More Discussion of Dysphoria, self-harming behaviors, internalized transphobia
Have you ever self-harmed by obsessing over gender theory, or trying to find the perfect argument to destroy any transphobic/TERF ideology from its foundations? I tend to do that when I’m feeling particularly bad and it never really helps. Sometimes in turns into this horrible spiral where I’m trying to like, argue myself out of my dysphoria. Like, oh, I’m only dysphoric because of bullshit patriarchal cishet standards and conceptions of “natural” sex and “real” gender anyway, so if I read something water-tight convincing enough that undercuts those ideas, I can somehow talk myself out of it, make it go away. But it always makes it worse, because in doing so I only end up focusing more acutely on where the pain is coming from, and inevitably I end up reading pages of explicit transphobia, ostensibly to find all of its flaws and pick it apart and make it feel less true, but I’m reading it anyway and it ends up sinking in and making me feel like complete shit, sometimes for days or weeks.
That is to say, I really relate to feeling like an imposter in my own skin. That I’m somehow less “real” than what I am. That there is an ontological gap that cannot ever be completely filled.
But sometimes, I feel a real sense of pride in these same things. I have my friends and my partner and the occasional queer acquaintance who I feel truly do see me for more than what I see in myself, who make that realness tangible in ways that it doesn’t anywhere else. Sometimes I’ll find a particular piece of art or writing that I really do think just gets it and I’ll feel seen in a way that doesn’t feel like being exposed, but embraced.
And sometimes, very rarely, I’ll manage to see that in myself, if only for a moment. And in those fleeting seconds, it all feels worth it.
sorry to anyone who feels this is an inappropriate use of this space. i understand there’s sort of a taboo around venting and using shared spaces as therapy sessions because, well, i’m sure we all know where endless, normalized pessimism can lead. we’ve all heard of 4chan. i’m very much not trying to cause a chain reaction and I promise not to make this kind of posting a habit. I just, idk, something about this specific comment really struck a chord with me, so I really wanted to reach out and share my own experiences with the same sorts of feelings. I hope this is ok.

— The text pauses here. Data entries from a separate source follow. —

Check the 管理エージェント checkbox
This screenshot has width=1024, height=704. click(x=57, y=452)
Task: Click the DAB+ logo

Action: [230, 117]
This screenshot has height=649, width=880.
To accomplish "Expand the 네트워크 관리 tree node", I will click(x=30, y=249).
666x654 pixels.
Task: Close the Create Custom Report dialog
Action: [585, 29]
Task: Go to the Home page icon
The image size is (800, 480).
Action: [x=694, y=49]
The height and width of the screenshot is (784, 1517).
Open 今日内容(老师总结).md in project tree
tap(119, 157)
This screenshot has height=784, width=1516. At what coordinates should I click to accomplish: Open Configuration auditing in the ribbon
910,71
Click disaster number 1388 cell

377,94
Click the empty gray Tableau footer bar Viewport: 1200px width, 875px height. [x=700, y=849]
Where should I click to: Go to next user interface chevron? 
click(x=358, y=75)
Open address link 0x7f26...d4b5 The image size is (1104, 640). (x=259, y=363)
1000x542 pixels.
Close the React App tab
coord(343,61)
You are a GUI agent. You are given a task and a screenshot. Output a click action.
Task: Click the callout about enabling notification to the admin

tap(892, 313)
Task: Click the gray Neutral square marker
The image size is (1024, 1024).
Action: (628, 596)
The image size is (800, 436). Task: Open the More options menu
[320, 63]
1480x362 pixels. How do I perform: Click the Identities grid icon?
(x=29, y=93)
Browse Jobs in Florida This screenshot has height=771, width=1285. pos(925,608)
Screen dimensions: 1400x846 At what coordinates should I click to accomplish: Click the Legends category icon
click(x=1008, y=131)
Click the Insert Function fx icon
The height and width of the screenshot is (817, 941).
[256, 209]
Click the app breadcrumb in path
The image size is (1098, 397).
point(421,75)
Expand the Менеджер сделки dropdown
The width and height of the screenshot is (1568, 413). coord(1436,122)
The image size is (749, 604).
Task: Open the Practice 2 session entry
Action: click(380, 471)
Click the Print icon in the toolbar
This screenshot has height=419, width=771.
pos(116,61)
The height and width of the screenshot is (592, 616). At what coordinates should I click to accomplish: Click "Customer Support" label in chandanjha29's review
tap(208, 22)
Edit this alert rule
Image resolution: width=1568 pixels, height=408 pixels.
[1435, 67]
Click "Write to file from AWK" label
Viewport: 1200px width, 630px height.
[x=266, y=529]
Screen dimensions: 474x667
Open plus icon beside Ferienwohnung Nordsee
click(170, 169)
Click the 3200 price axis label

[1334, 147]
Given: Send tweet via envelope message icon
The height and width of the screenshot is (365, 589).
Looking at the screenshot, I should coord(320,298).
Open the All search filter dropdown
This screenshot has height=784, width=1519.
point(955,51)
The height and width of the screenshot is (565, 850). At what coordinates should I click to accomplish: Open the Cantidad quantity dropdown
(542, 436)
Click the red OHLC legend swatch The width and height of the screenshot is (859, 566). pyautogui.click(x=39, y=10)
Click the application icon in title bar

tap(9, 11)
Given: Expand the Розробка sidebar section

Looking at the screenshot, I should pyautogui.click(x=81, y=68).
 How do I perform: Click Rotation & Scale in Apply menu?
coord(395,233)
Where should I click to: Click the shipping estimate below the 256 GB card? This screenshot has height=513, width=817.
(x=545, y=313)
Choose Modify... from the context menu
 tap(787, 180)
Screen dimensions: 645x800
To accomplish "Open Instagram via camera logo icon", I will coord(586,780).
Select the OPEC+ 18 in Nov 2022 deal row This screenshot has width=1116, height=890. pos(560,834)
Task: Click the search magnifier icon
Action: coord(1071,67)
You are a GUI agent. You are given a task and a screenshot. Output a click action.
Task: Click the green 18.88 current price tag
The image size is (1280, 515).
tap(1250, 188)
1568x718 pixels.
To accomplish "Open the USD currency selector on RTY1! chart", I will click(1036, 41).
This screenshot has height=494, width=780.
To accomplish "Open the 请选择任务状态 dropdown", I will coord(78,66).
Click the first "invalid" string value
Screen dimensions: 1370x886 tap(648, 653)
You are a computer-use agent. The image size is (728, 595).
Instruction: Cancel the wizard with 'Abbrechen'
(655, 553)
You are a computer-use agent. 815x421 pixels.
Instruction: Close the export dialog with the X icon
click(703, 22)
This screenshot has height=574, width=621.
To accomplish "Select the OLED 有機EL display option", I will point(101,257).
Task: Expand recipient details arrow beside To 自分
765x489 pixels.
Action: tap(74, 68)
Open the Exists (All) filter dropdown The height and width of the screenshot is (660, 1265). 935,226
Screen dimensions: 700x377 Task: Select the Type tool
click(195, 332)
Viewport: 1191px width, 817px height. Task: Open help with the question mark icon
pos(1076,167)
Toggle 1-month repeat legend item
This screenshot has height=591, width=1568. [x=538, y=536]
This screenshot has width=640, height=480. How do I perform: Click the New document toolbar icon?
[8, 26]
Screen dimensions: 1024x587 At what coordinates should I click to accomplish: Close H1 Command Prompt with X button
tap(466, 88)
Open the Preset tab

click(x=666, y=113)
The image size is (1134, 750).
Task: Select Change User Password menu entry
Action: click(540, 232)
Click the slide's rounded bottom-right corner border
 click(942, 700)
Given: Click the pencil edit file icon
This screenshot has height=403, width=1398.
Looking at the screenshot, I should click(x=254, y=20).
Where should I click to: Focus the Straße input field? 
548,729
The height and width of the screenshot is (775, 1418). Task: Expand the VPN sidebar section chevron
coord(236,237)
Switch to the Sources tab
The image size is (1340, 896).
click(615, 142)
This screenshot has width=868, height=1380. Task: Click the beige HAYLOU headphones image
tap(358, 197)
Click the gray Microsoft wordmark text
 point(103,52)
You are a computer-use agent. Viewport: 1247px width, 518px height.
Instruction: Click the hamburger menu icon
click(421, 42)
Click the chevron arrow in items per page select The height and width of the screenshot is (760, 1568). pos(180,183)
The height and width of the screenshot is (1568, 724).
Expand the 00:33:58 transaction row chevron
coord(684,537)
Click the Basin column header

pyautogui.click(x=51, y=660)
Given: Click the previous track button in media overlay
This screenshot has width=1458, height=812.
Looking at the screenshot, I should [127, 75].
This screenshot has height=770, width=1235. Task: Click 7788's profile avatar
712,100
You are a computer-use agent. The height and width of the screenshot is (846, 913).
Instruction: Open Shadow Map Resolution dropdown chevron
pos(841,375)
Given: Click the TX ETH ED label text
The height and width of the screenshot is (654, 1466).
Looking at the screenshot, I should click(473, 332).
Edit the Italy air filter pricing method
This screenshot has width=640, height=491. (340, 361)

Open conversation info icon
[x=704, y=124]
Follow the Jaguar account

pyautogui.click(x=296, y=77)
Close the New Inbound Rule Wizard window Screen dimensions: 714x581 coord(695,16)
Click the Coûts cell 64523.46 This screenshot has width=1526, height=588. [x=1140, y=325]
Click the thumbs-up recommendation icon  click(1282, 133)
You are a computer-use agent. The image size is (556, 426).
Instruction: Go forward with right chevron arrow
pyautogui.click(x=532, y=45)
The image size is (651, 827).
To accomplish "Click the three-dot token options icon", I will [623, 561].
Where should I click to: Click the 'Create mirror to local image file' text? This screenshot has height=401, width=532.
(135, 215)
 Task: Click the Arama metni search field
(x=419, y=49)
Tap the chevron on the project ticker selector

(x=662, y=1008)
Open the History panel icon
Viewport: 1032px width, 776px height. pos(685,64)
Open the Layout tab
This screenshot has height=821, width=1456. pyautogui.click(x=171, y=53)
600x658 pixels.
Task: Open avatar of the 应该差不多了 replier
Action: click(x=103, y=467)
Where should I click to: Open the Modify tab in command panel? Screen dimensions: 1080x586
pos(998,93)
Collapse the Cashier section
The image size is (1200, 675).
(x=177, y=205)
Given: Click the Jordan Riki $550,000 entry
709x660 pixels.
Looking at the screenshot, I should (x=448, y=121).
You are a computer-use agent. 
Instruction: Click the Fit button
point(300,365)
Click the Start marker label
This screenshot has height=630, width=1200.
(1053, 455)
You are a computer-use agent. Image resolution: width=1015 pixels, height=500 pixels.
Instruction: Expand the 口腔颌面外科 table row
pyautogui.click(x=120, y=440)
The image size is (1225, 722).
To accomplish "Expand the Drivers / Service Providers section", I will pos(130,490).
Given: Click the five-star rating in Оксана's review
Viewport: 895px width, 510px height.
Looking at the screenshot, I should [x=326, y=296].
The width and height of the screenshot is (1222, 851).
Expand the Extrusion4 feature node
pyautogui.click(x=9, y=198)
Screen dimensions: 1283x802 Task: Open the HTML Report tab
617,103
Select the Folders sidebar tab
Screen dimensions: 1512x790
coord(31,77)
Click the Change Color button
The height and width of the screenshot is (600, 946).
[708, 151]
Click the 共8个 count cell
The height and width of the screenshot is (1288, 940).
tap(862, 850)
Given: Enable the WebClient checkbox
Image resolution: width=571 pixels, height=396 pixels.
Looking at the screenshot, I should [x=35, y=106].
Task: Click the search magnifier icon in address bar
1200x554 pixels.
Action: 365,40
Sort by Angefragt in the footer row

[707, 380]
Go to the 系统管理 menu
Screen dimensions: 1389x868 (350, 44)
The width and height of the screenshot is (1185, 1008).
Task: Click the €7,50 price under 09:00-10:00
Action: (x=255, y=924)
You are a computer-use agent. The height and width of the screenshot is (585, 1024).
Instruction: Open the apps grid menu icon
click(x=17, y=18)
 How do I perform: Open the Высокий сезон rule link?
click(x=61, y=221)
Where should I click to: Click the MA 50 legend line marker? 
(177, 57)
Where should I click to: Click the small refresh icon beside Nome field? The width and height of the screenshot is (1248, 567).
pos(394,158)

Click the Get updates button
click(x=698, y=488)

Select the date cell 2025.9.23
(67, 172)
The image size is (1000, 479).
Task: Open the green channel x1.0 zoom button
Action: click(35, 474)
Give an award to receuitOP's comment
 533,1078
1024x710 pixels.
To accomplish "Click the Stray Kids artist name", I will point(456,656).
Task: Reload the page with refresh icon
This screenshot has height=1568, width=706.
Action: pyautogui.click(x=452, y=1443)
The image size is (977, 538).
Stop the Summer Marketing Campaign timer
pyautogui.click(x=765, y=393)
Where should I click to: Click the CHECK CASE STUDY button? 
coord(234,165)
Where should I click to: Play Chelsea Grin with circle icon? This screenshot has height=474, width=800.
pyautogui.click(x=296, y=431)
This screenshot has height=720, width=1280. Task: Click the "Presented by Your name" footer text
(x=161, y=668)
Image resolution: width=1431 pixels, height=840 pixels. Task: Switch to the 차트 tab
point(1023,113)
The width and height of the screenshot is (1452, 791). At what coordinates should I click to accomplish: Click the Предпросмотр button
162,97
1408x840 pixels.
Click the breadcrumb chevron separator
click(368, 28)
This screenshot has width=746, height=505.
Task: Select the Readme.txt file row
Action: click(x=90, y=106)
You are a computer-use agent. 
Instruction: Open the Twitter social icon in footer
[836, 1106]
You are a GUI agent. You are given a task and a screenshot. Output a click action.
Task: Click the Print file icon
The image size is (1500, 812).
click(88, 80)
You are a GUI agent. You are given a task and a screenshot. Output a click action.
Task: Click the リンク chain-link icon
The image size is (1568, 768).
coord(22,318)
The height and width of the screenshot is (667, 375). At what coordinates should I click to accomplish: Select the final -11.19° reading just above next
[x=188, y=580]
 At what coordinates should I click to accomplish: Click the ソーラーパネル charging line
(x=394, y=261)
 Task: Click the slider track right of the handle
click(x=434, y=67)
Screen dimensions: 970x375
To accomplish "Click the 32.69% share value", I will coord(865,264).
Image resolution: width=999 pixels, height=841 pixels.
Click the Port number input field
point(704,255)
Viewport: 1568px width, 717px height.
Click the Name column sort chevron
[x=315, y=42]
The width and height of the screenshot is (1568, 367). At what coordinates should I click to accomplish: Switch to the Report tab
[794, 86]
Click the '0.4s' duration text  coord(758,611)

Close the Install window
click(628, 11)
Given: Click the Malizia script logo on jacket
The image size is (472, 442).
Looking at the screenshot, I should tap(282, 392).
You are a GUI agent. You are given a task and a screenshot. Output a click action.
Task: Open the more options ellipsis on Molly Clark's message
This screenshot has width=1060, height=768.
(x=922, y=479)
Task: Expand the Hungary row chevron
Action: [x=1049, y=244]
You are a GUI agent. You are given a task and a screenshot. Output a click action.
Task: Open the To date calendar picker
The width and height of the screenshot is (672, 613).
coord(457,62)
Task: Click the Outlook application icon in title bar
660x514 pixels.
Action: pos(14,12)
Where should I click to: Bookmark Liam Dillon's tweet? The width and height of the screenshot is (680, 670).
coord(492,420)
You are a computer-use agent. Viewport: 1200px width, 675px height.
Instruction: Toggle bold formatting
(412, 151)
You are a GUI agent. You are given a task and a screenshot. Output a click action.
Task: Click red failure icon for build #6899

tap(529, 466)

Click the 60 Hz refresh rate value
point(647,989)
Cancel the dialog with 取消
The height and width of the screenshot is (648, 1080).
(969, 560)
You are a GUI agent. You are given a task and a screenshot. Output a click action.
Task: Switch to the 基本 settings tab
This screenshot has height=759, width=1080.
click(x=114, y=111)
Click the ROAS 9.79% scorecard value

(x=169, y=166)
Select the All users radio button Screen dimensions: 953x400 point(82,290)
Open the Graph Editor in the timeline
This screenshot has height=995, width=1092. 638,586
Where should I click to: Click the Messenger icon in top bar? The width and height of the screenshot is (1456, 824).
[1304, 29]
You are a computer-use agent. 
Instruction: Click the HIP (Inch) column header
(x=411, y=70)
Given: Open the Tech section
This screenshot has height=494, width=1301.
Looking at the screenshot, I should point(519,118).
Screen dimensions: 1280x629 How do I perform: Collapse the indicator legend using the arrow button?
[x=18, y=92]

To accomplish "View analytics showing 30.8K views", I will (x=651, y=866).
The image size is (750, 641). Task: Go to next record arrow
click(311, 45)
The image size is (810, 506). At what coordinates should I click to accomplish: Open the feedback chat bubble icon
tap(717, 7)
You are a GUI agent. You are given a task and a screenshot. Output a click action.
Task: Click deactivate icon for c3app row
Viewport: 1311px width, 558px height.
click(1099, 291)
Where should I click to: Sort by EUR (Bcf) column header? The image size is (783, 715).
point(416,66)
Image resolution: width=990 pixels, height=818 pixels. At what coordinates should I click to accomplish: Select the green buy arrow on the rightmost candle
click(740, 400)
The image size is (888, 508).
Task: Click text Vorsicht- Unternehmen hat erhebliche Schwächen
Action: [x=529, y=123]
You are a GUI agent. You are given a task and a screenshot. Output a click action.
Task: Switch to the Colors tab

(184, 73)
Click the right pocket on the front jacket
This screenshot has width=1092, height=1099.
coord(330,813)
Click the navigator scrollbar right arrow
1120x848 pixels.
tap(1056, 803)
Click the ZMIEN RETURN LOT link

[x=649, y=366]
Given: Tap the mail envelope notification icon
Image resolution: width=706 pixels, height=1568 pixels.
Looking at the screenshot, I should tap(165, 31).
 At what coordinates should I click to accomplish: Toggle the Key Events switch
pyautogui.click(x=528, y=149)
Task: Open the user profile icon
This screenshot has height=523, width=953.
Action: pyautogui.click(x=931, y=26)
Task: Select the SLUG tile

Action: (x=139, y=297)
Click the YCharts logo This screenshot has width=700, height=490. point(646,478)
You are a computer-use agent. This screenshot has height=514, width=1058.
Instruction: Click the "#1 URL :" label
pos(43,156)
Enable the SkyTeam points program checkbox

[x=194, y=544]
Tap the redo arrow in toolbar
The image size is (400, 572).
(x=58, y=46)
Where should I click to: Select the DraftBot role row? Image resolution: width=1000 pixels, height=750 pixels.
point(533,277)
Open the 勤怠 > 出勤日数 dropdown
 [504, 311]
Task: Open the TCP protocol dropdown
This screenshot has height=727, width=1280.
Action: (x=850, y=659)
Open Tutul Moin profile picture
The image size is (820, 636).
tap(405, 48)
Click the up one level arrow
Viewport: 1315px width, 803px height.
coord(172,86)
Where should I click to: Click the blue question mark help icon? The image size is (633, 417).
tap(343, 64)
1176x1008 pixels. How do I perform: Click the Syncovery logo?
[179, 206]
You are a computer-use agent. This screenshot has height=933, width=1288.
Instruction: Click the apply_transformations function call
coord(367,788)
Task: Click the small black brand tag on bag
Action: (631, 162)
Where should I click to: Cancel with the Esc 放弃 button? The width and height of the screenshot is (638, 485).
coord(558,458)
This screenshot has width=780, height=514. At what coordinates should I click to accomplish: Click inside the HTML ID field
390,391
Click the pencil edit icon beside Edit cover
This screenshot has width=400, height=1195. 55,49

if anyone feels like they want to talk about any of this, ask me questions about it, or just feels like shooting the shit with someone who might be in a similar situation, my DMs are open
all love to all my trans comrades. thanks
spoiler
I can confidently say that I do not do that. My coping method is to distract myself and not think about it. Of course, this is not healthy and tends to just delay these thoughts until it becomes explosive like you see here. For some reason, researching things as you outlined is simply more damaging to my psyche because it just makes me feel faker than I already do for some reason.
Thanks for typing that out though. It does bring comfort and I don’t feel alone for once. Whenever I come in here, it just seems like a bunch of people enjoying their early days of HRT and being so happy. Then I look at myself and see a few years of HRT and two GAS and just feel miserable. It’s hard to find people to relate to on the surface because the circumstances are entirely different for the most part it seems. It’s painful. I wish I could be so optimistic as I was in that first year.
if you've read this much you already know why this is hidden
God that’s so real. I’m like almost 4 or 5 years on HRT myself and I remember when I started, seeing people post timelines and feeling so much like anxious hope looking forward to seeing so much change. And now I’m where they were or further and I look at myself and so often I just see a slightly older and softer version of the same person with the same face and the same build… and yeah sometimes it feels like I drew the short stick there. for some people, looking in, it seems like it happens so fast and effortlessly. But logically I know that isn’t necessarily true. That they’re probably only showing their best and editing out the rest, and that they probably feel the same way about themselves at least sometimes, and that largely we’re all in the same boat in terms of the ideas about gender and sex that we’re surrounded by and ultimately internalize. But it’s cold comfort when I still feel, inadequate I guess? In my own head I still feel less “real” than them somehow. But yeah, that definitely isn’t just a you thing.
I think part of it might be that online trans spaces can skew kinda young, both in age and in like transition time. I think a lot of the older people might end up feeling similar to us and just leaving, maybe with better real life support networks than they had when they first started and needed to find that online.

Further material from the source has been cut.